Four Stars

tFileOutputExcel memory error

Hi forum

I have a problem using in a simply job how I write the result of a query in an Excel file.

OutOfMemory.jpg

If in the component I not set "Add to existing file" it works.

If I set "Add to existing file" I have this error:

Exception in thread "main" java.lang.: Java heap space

I tried to increase the memory value Xmx in the advanced setting of Run but without success.

So the data you want to write the files are so many, about 300k row and the dimension of the file Excel is 26Mb.

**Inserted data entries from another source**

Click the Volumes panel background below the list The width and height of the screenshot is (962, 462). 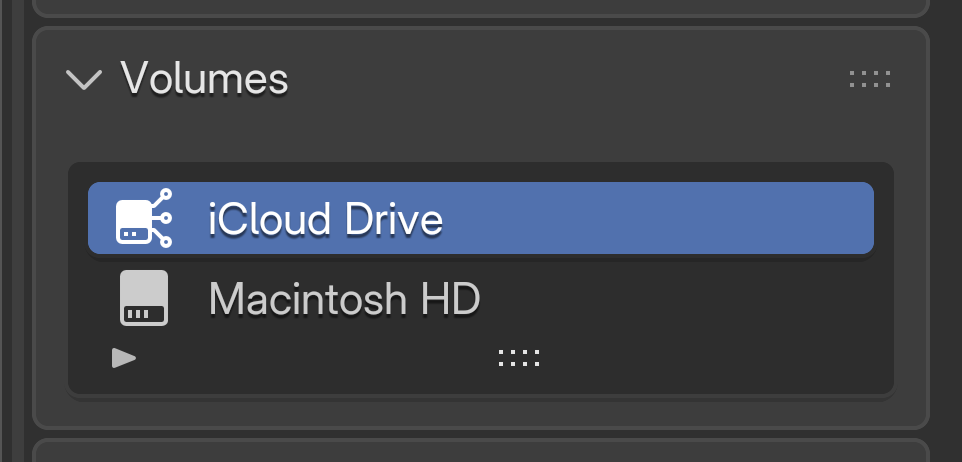click(480, 412)
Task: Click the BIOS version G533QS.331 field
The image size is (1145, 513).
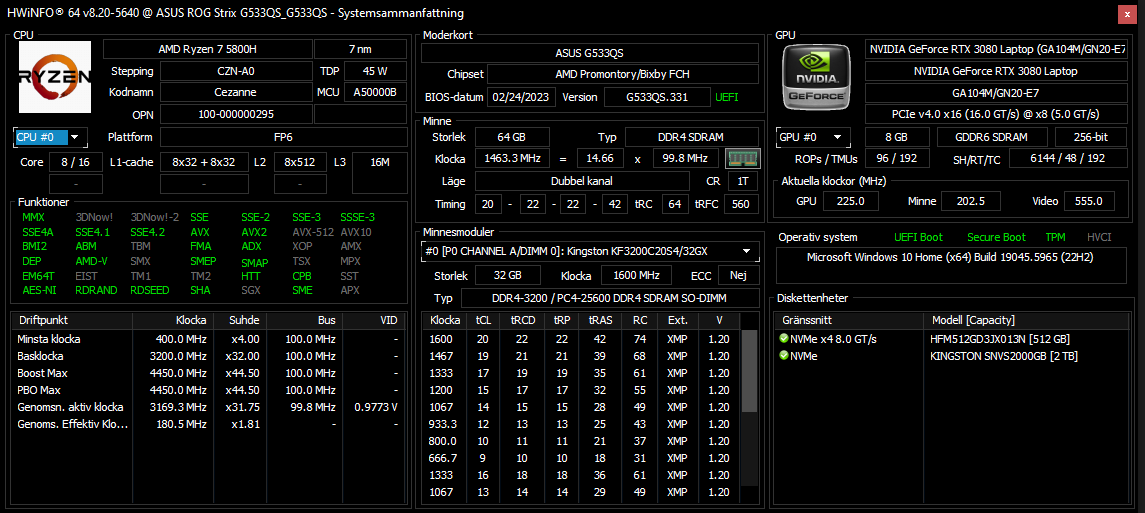Action: coord(657,97)
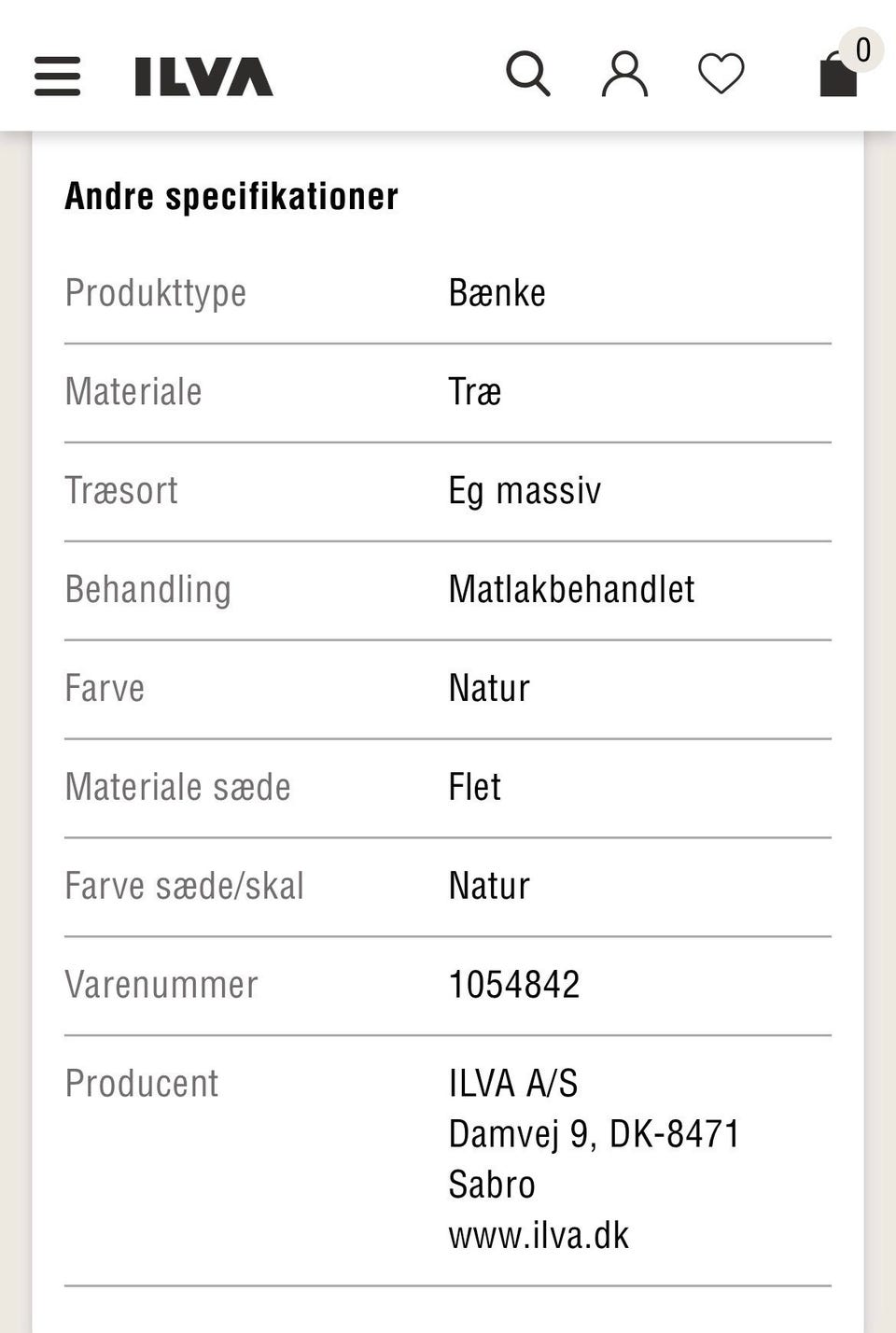896x1333 pixels.
Task: Open the user account profile icon
Action: [x=624, y=75]
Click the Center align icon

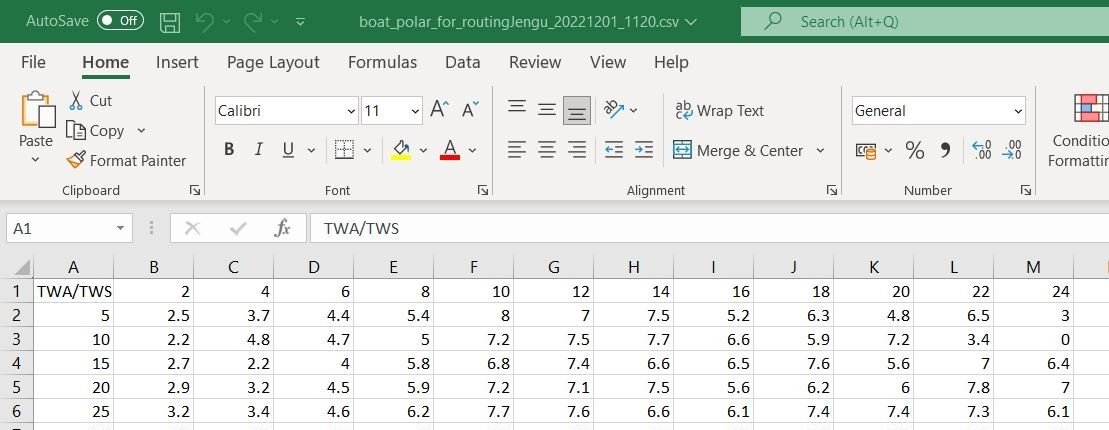point(546,150)
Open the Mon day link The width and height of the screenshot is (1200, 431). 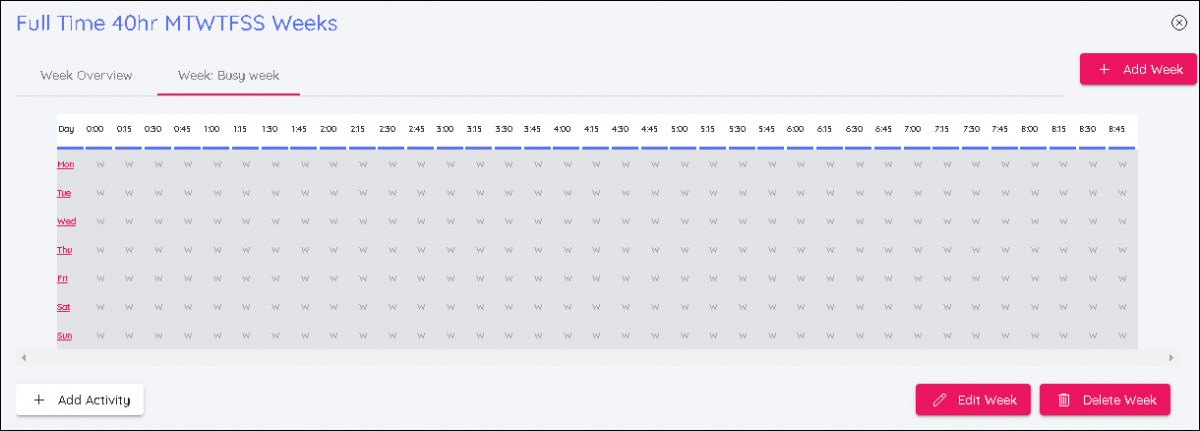point(65,164)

I work in this environment:

Lubuntu virtual machine 64bit

4Gb of memory

java version "1.8.0_102"
Java HotSpot(TM) 64-Bit Server VM (build 25.102-b14, mixed mode)

 

It it possible to resolve  this problem?

Regards

Alessandro

 

  • Data Integration
11 REPLIES
Nine Stars TRF
Nine Stars

Re: tFileOutputExcel memory error

Hi,
What if you try just to read the Excel file using tFileInputExcel?
If it works, try to redesign the job with tFileInputExcel and tMSSQLInput merged into a tMap.
Not it will solve your case, but you can try.

TRF
Four Stars

Re: tFileOutputExcel memory error

I use "Add to existing file" not because I have data to merge.

It is a trick to use an Excel file model pre formatted with friezed row, auto-filter, header of column in bold etc.

The pre formatted file is empty and only 6KiB.

Merge into a tMap non solve my case.

Regards

Alessandro

Nine Stars TRF
Nine Stars

Re: tFileOutputExcel memory error

OK, I though the file was already a huge one.
What if you limit the number of selected rows to 100k more or less (to check if the problem is due to the output size)?
What if you redirect output to a tFileOutputDelimited component (to check if the problem is due to excel file size)?

TRF
Four Stars

Re: tFileOutputExcel memory error

Hi TRF

I'll explain the behaviour with more detail.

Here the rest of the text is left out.